Nurses not shy when asked how they think
Nurses rarely talk about how they think through what they do. They’re too busy doing it.
But when you ask them, “What does it mean to think like a nurse?” they have plenty to say, we discovered.
In an increasingly complex health care system, critical-thinking skills are indispensable for nurses. Nursing students learn to sharpen those skills through simulation exercises. Working nurses take seminars and attend association meetings to learn new research and practices. And, of course, experience is a constant teacher.
Patricia Benner, RN, Ph.D., FAAN, is a professor emerita at the University of California, San Francisco. She introduced the idea that expert nurses develop skills and their understanding of patient care over time through a sound educational base and a multitude of experiences. Her landmark book, “From Novice to Expert: Excellence and Power in Clinical Nursing Practice,” won the 1984 American Journal of Nursing Book of the Year award.
In the book Benner described five levels of nursing experience: novice, advanced beginner, competent, proficient and expert. Nurses move from relying on past abstract principles (theory) to perceiving each situation as a complete whole in which certain parts are relevant. She espoused the then-revolutionary notion that the practice itself could and should inform nursing theory — what nurses now call evidence-based practice.
“Nurses want to know why, and then they work to cure, to fix or to comfort,” said Karen Brenner, RN, BS, CCRN, who works in the intensive care unit and is a member of the Medical Response Team (MRT) at Gwinnett Medical Center. “The MRT is called when a nurse has a gut feeling about a patient, but can’t quite put her finger on what is wrong.”

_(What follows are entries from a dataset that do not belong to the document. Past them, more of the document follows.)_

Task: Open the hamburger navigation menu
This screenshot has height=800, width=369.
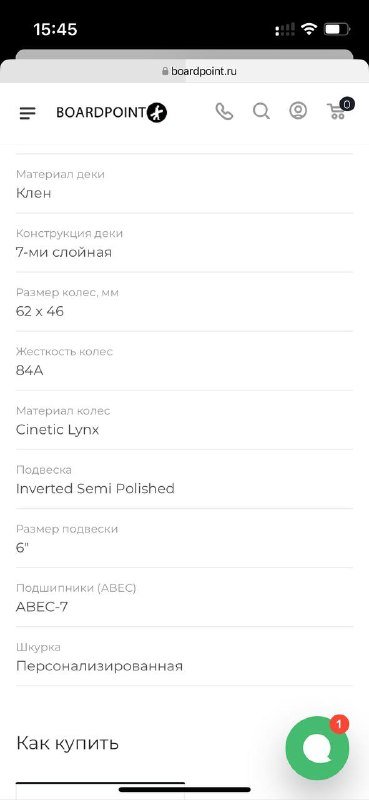Action: click(x=28, y=113)
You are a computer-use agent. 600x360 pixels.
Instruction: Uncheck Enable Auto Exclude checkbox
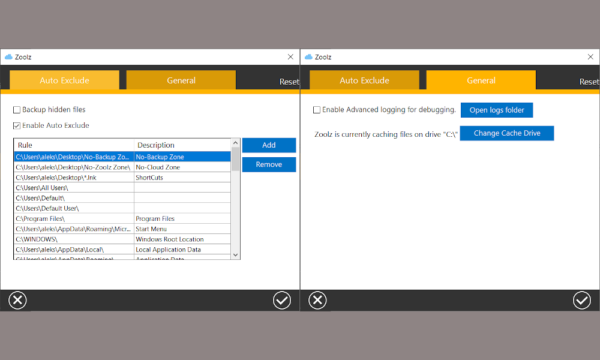(17, 125)
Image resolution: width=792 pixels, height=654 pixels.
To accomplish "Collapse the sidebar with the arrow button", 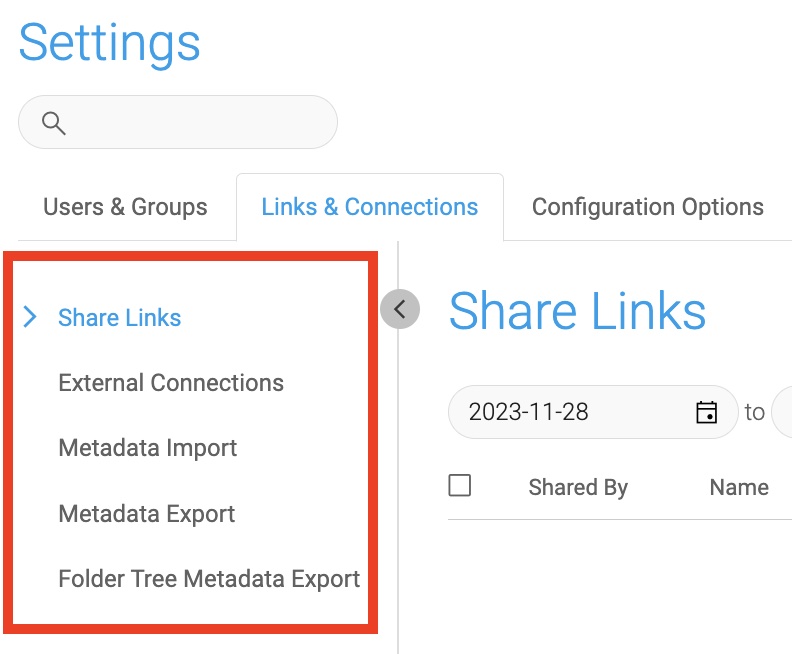I will 400,309.
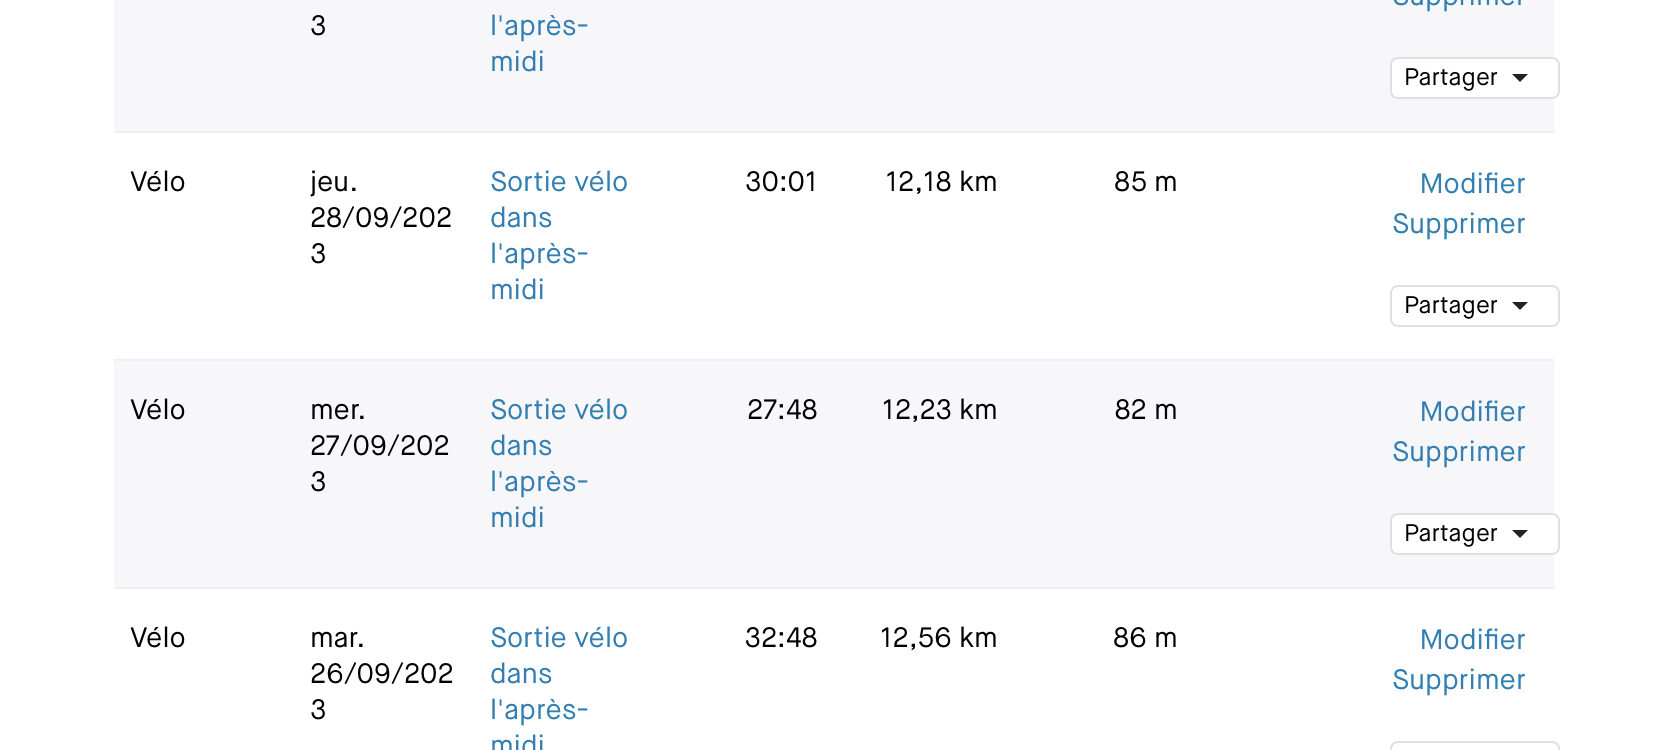Click Modifier for the 27/09/2023 ride

[x=1472, y=412]
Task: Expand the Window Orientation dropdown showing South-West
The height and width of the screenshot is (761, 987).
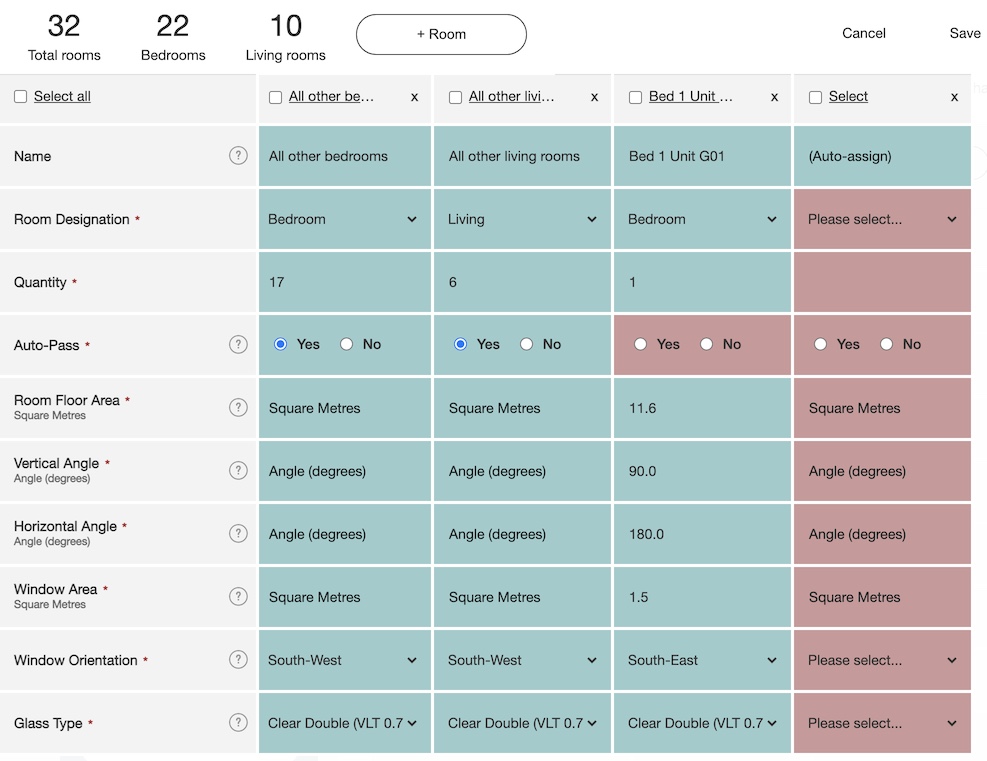Action: click(x=344, y=660)

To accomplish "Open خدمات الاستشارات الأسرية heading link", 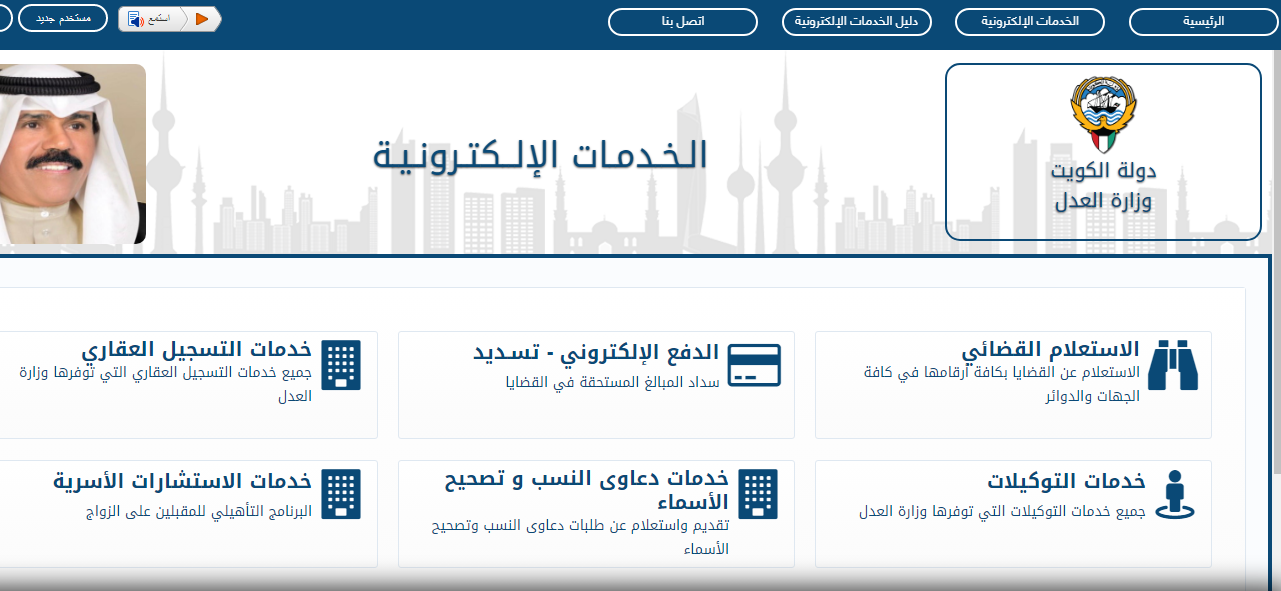I will (183, 481).
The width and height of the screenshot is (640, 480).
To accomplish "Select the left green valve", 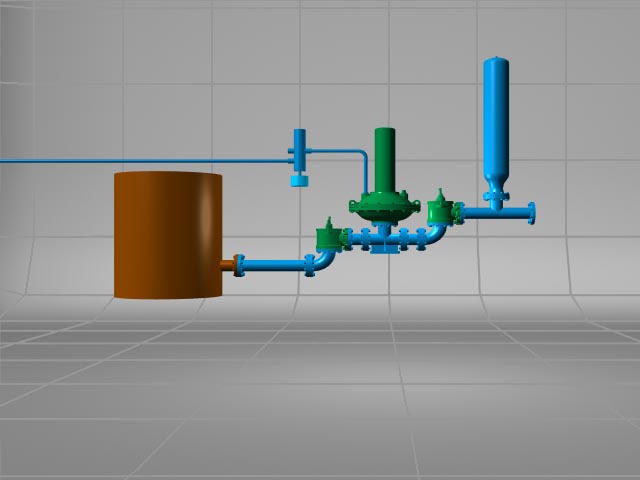I will [x=326, y=236].
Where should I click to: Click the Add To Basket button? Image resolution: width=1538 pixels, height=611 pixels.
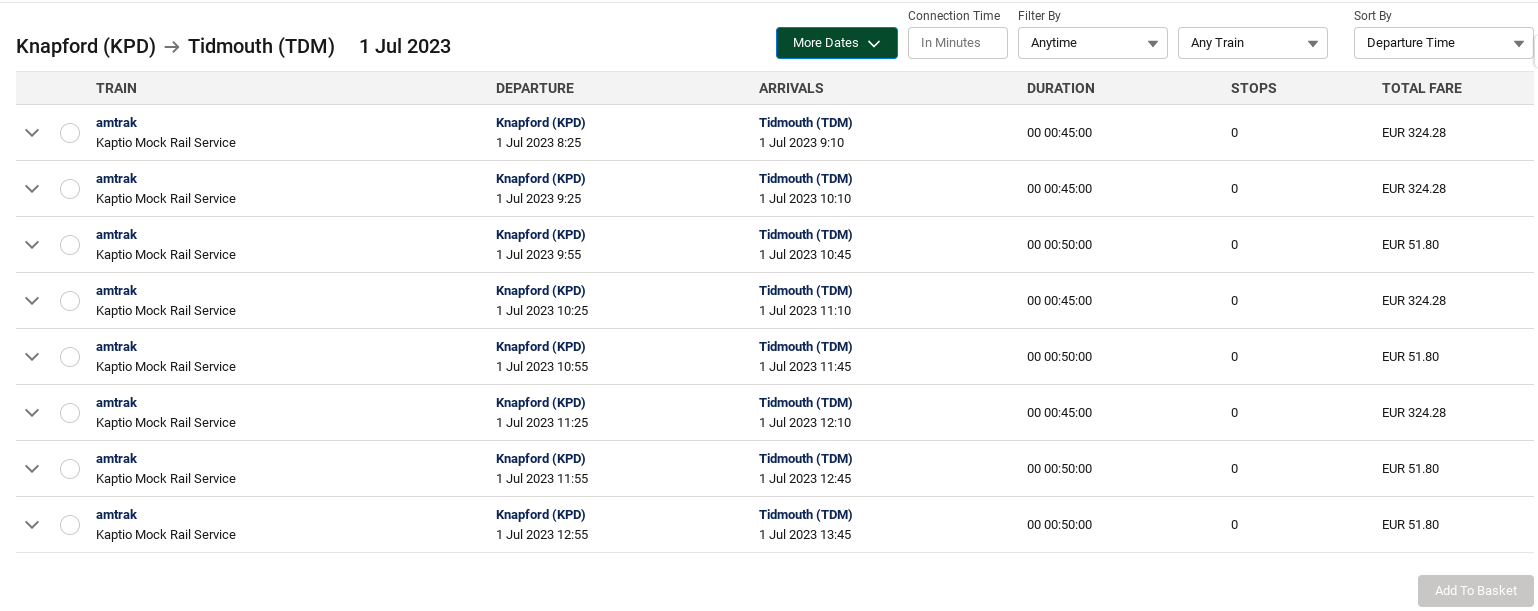[x=1475, y=591]
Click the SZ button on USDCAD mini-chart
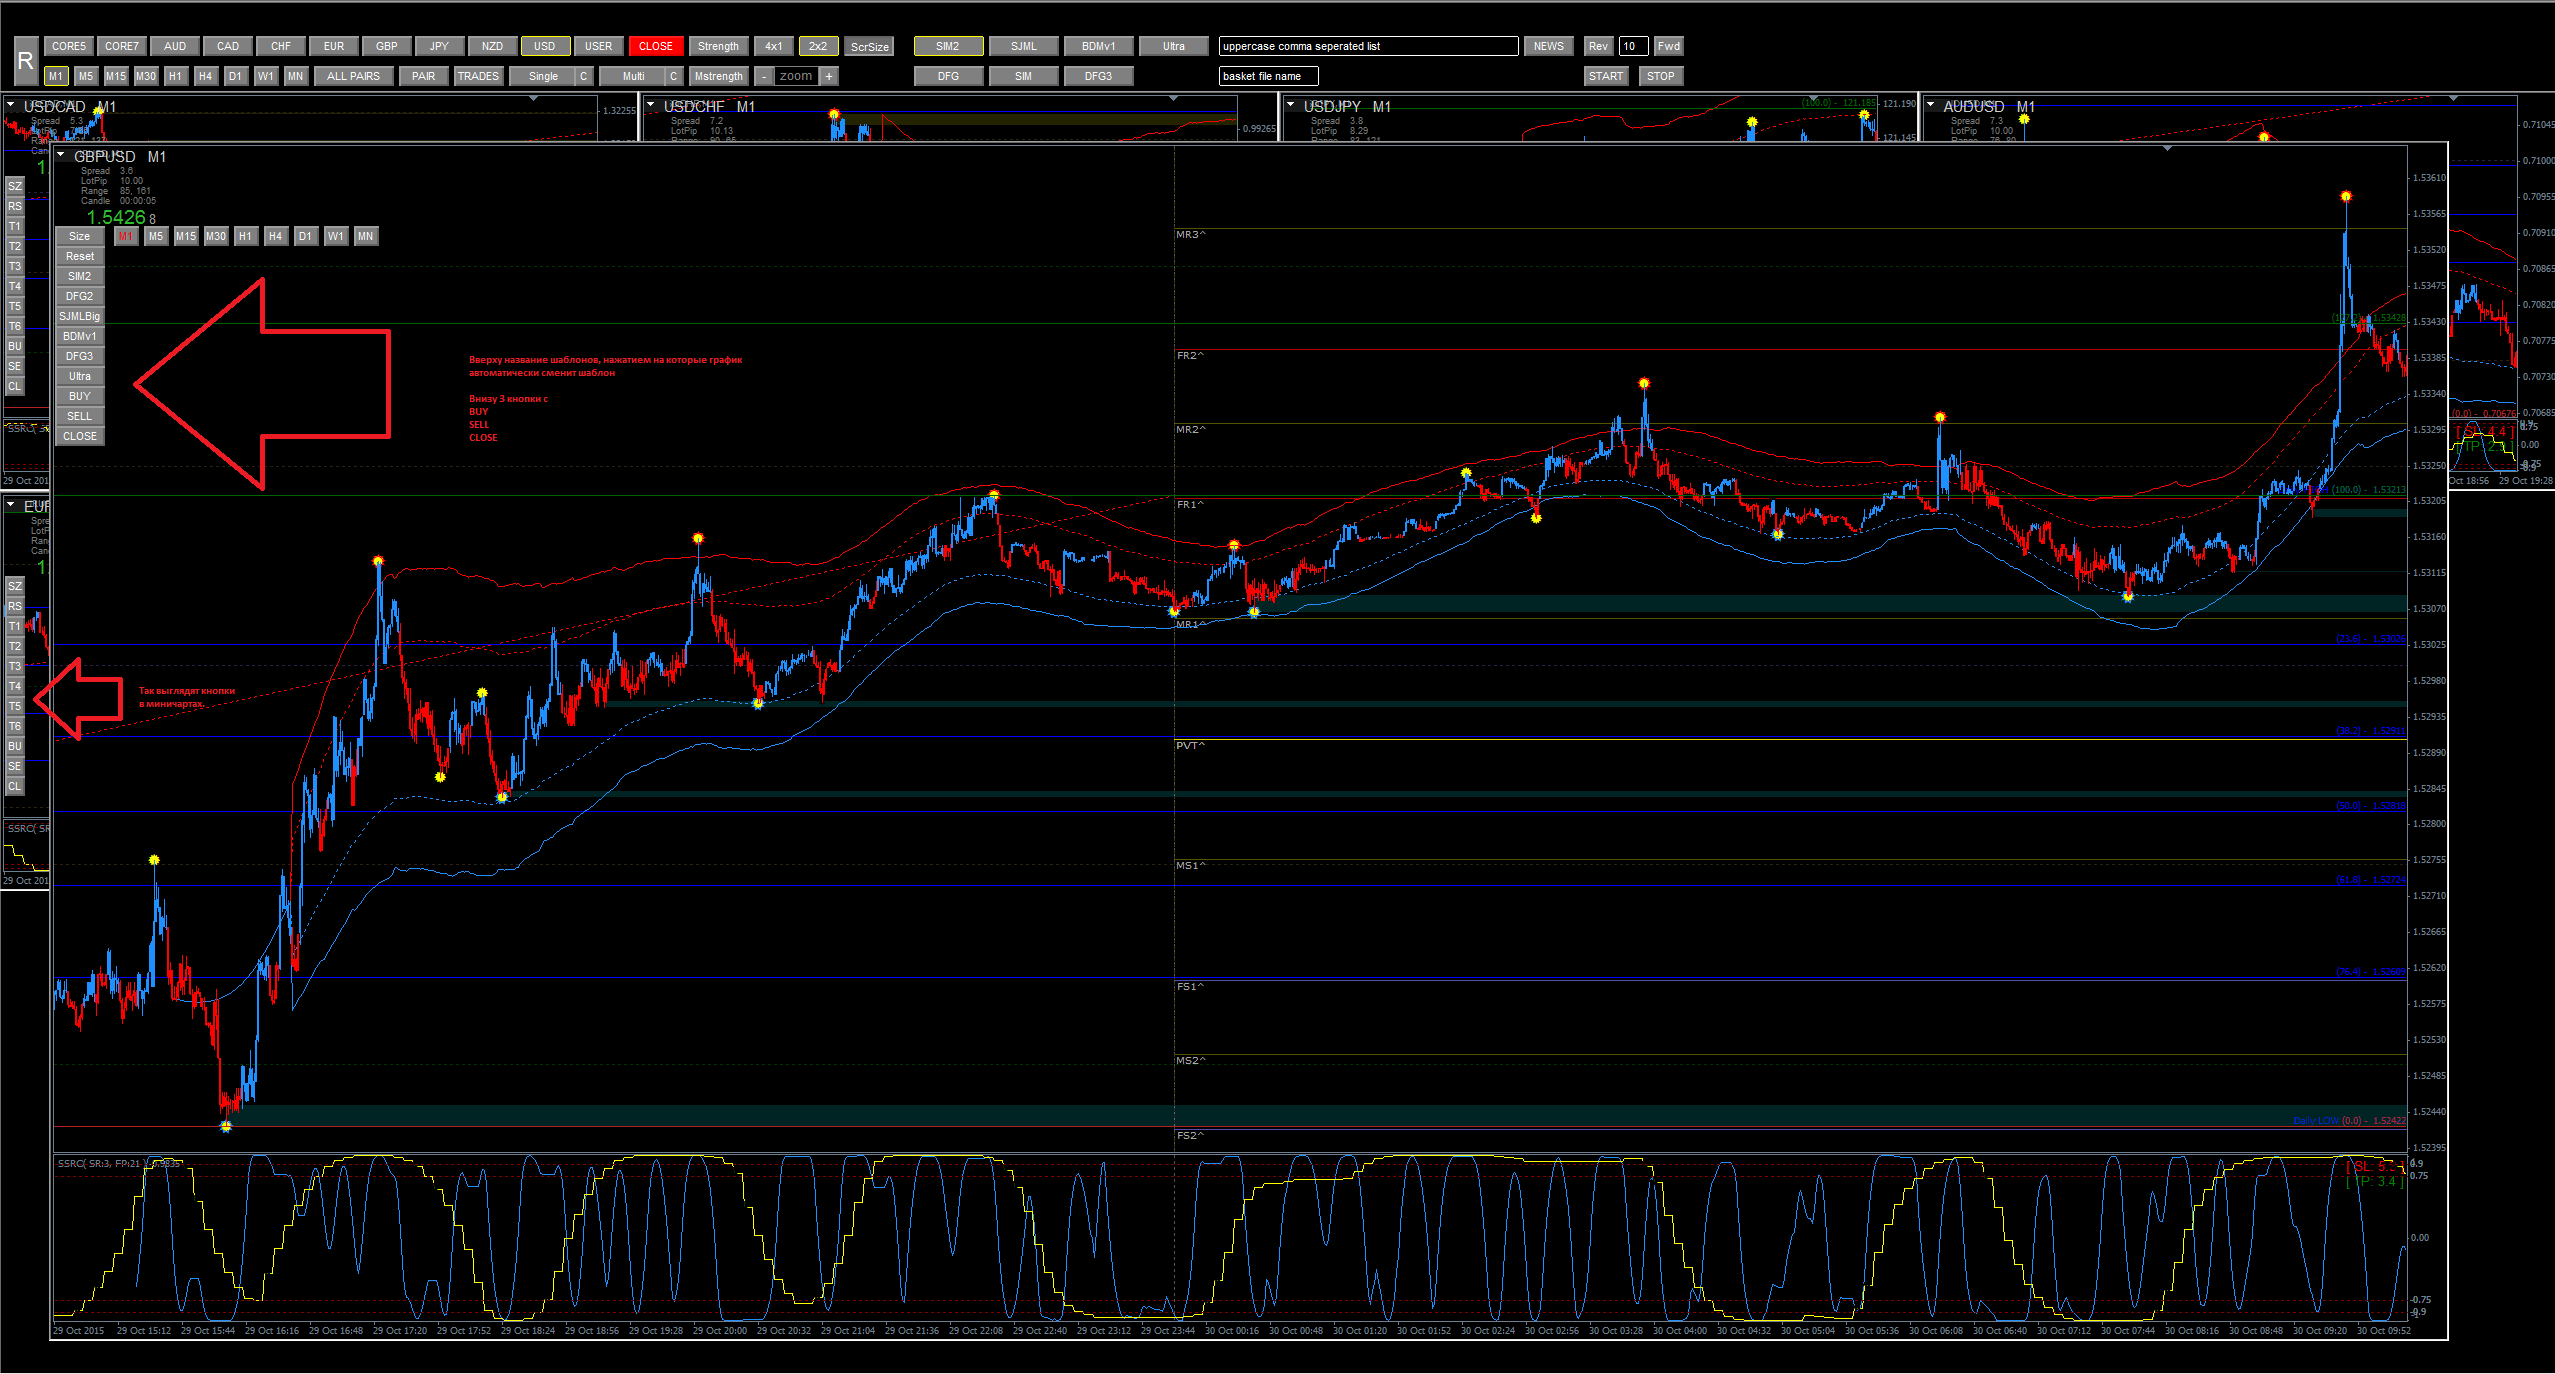The image size is (2555, 1374). pyautogui.click(x=15, y=186)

A nurse has to think of many things at once, Brenner said. “She must think holistically and outside the box to put all the pieces together for the best possible outcome for the patient.”
Susan Joy Allen, an emergency department nurse at Emory University Hospital Midtown, likened nursing to a new mother caring for her first baby. Her thought processes and actions are part learned and part instinctive, with a touch of intuition.
“As a nurse, I carry the tools of my trade with me every time, every day and every encounter. My toolbox is my mind and my heart,” Allen said.
Amy Knight, RN, BSN, shift nurse manager for medical cardiology at Emory University Hospital Midtown, used an example. Patients come from the catheterization lab hungry, but Knight knows from clinical experience that they shouldn’t eat while they still have a sheath in their femoral arteries. She must acknowledge a patient’s needs, while explaining the medical situation to him or her.
“Communicating best practice for the patient into language they can understand, delivered with caring — now that is thinking like a nurse,” Knight said.
“Instinctual, yet scientific; simple, yet complicated,” is how Linda Brown, BSN, RN, nurse scholar and charge nurse in the renal/nephrology unit at Emory University Midtown, described a nurse’s thinking.
“Most importantly, thinking like a nurse is an art,” she said.